The first but probably not the last lawsuit filed in the wake of the shootings comes courtesy of Torrence Brown, Jr., a young man who attended the screening but was not injured. Rather than reflecting on his good fortune — something denied the 12 people who were killed, including Brown’s friend A.J. Boik, and the 59 injured during the shooting — Brown has gone on the legal warpath. He is suing Aurora’s Century 16 Theater, asserting that the theater was negligent in having an emergency door that was not alarmed or guarded. Brown is also suing alleged killer James Holmes’ doctors for mistreating his medical condition. Finally and most notably, he is suing Warner Brothers, the studio behind “The Dark Knight Rises,” charging that the film was so irresponsibly violent that audience members didn’t realize that Holmes’ shooting rampage wasn’t part of the film. “Somebody has to be responsible for the rampant violence that is shown today,” Brown’s lawyer, Donald Karpel, told the website TMZ.
One can certainly sympathize with Brown for his beyond-awful experience and what is no doubt the painful loss of his friend. But it’s hard to see the justification for his suit, other than the promise of a payoff from a deep-pocketed Hollywood studio. Complaints about inadequate security are inevitable after shootings like Aurora, but short of preparing for the improbable likelihood of a paramilitary assault, which is what Holmes carried out, it’s not clear that the theater could reasonably have done much more to protect its patrons. As for Holmes’ medical condition, it has not yet been determined, so suing doctors for failing in their duty to warn about Holmes’ mental illness seems premature to say the least. Most problematic, though, is the claim about movie violence. Reasonable people can certainly object to the level of violence in movies, but Brown would seem an unlikely objector given that he voluntarily went to see it.
The good news from a legal standpoint is that Brown is unlikely to prevail. Courts generally have taken a dim view of efforts to extend legal liabilities to companies for premeditated crimes committed by non-employees. As well, the Supreme Court has long ruled that violence in movies and video games is protected expression under the First Amendment, raising a high hurdle to any successful suit of Warner Brothers.

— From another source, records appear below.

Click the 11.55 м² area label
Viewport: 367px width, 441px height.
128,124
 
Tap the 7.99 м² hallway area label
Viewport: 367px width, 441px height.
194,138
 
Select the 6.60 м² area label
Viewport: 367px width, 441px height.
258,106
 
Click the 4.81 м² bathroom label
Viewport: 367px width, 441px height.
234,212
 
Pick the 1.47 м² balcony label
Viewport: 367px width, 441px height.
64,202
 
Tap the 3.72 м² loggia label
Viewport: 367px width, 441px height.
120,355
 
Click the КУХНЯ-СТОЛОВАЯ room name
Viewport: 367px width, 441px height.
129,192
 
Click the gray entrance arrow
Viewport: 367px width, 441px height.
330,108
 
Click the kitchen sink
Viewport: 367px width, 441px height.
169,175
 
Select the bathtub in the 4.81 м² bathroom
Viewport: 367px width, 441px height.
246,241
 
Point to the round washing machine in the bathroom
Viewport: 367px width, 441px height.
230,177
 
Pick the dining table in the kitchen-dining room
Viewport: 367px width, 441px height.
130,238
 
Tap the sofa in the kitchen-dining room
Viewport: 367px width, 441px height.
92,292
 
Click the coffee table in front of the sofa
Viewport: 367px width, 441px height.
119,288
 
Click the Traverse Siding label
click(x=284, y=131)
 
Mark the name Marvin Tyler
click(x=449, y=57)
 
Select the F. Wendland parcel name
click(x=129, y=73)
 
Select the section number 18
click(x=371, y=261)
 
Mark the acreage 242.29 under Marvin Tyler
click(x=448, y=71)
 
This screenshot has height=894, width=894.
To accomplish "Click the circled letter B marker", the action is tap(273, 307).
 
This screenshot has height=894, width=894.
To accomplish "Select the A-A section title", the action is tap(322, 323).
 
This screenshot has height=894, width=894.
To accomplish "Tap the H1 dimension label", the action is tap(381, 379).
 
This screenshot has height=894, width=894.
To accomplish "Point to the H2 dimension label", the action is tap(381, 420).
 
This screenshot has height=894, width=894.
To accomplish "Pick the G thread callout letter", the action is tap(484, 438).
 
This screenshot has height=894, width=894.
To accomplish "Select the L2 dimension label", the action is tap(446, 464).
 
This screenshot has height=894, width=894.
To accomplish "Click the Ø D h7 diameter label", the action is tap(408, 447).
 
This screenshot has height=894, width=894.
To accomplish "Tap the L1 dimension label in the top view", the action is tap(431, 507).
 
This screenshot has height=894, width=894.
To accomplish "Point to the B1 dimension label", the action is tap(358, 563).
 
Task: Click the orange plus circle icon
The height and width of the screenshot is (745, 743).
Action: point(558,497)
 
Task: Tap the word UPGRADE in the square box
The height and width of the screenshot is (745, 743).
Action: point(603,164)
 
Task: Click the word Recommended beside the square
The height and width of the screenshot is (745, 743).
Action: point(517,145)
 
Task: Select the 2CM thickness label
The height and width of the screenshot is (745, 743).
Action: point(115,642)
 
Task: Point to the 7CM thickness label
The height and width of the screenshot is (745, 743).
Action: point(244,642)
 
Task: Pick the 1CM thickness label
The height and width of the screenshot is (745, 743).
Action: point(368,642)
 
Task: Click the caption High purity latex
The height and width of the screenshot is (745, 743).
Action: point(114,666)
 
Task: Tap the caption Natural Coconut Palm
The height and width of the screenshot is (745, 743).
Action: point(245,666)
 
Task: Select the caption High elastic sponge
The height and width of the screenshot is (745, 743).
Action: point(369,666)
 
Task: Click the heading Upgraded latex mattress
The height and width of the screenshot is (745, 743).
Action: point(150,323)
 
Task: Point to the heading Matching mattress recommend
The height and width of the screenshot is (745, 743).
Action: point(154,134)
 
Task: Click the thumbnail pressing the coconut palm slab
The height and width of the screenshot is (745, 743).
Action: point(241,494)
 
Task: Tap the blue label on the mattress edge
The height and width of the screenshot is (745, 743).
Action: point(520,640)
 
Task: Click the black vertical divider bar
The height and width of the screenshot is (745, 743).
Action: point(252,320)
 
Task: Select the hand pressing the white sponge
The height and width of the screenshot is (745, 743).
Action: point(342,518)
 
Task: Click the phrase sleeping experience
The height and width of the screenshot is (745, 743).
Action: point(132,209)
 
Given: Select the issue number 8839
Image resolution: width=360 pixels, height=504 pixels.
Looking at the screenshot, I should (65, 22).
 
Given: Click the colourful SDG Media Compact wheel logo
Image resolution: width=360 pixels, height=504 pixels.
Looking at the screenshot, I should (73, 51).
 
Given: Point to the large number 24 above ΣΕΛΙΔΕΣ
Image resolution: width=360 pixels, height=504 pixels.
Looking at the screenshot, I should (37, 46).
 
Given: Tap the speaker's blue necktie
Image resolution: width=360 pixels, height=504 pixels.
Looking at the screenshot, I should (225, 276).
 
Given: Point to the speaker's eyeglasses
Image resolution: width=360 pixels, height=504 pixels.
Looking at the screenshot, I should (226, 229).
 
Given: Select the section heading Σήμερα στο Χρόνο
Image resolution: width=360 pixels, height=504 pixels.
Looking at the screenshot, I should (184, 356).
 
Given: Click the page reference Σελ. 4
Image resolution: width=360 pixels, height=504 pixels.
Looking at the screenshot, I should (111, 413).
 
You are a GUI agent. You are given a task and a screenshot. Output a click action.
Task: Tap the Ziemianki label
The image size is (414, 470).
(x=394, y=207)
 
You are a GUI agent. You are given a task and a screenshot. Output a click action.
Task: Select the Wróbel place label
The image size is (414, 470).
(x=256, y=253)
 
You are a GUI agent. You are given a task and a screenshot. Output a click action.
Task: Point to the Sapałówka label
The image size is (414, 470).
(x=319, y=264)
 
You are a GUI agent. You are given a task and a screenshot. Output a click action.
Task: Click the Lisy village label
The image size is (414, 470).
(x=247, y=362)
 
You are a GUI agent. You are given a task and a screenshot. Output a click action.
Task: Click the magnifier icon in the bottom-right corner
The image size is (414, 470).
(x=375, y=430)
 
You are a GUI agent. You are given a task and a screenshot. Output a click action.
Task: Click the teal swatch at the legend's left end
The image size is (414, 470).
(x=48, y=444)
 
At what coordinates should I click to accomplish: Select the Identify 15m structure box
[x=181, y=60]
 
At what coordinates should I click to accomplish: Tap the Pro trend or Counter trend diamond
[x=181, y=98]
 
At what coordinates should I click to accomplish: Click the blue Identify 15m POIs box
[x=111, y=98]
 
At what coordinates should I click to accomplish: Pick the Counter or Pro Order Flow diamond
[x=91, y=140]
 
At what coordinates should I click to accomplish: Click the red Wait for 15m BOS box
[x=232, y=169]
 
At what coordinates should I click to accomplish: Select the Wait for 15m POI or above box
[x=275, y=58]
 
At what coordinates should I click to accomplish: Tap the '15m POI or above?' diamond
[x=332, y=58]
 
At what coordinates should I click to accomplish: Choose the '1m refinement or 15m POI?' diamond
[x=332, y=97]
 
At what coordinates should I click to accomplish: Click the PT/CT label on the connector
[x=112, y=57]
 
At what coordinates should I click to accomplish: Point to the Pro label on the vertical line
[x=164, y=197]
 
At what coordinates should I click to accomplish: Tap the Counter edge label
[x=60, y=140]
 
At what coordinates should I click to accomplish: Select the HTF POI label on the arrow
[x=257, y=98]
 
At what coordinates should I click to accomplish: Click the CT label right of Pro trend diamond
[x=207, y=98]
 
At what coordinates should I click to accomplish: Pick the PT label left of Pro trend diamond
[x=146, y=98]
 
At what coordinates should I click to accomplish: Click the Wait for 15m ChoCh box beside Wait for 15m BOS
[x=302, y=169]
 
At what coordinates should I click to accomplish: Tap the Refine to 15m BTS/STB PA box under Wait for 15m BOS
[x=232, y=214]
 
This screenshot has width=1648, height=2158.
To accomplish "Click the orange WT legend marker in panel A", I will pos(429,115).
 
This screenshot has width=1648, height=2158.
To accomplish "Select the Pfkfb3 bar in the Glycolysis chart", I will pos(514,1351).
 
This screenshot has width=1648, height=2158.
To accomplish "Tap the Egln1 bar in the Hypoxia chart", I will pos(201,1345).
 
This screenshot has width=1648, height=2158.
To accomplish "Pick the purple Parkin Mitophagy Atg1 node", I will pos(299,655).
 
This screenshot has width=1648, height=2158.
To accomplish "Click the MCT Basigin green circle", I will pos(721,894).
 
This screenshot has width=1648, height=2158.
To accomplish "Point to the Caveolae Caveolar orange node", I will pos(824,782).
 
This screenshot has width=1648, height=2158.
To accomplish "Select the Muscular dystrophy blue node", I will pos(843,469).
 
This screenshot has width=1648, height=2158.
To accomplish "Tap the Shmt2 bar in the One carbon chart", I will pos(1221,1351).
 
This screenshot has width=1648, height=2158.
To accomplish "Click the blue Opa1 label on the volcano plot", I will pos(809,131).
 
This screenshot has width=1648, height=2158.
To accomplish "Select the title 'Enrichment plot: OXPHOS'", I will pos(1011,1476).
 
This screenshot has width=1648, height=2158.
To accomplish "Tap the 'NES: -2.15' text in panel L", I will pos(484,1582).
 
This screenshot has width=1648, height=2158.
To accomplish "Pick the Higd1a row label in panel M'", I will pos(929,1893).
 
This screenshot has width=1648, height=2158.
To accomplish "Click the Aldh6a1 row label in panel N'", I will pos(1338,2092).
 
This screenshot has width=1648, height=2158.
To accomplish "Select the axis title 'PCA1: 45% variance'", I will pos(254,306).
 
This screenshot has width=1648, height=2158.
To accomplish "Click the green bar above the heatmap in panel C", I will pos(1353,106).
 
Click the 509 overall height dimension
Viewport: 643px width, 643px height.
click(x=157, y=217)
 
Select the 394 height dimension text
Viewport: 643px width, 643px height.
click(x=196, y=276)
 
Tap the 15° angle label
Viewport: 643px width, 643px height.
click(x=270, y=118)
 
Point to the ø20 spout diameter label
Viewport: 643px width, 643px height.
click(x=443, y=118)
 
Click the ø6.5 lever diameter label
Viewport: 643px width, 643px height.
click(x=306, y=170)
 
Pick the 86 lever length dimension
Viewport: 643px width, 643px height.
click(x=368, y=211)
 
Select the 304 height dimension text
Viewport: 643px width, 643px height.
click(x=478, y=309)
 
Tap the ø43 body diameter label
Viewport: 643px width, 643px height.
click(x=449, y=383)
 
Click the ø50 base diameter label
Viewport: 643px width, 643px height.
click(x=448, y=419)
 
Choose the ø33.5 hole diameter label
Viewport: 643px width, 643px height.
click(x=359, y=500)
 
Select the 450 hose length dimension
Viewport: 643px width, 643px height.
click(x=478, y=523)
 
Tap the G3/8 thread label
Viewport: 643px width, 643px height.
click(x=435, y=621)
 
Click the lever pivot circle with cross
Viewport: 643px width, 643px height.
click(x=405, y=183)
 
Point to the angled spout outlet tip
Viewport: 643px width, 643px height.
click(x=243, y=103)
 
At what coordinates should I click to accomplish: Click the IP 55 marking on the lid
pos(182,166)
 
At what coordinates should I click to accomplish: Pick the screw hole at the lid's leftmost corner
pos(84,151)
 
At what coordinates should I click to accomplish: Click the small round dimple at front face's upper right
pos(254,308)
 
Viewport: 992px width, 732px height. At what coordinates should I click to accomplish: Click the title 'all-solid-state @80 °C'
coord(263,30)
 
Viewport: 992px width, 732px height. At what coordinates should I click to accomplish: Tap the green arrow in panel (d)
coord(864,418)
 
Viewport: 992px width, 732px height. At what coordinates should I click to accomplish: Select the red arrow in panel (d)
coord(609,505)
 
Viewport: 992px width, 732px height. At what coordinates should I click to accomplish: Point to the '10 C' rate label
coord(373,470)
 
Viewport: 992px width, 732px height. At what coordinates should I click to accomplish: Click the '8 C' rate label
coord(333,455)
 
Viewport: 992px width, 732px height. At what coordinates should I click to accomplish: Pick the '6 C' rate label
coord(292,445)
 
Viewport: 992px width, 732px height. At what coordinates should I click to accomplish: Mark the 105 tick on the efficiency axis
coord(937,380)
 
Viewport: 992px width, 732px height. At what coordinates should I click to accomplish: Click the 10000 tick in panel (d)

We’ve seen such cases before. The closest example comes from Colorado and the legal fallout from a similar tragedy, the 1999 Columbine murders. At the time, the families of the 13 victims brought a $5 billion suit against 25 entertainment companies, including video game makers Sony and Nintendo and Time Warner (the parent company of Warner Brothers). The suit claimed that the companies’ violent video games, films, and websites had influenced the young gunmen, Eric Harris and Dylan Klebold, to shoot up their high school. As evidence, the plaintiffs cited the fact that the two killers were fans of violent video games like “Doom”; Eric Harris had even named his sawed-off shotgun after a character in the game. Then as now, however, there was little evidence that entertainment like video games led directly to murder. A Colorado federal court dismissed the case in 2002, ruling that the video-game makers could not have foreseen that their products would cause acts of violence like the Columbine shooting and as such were beyond the scope of legal liability.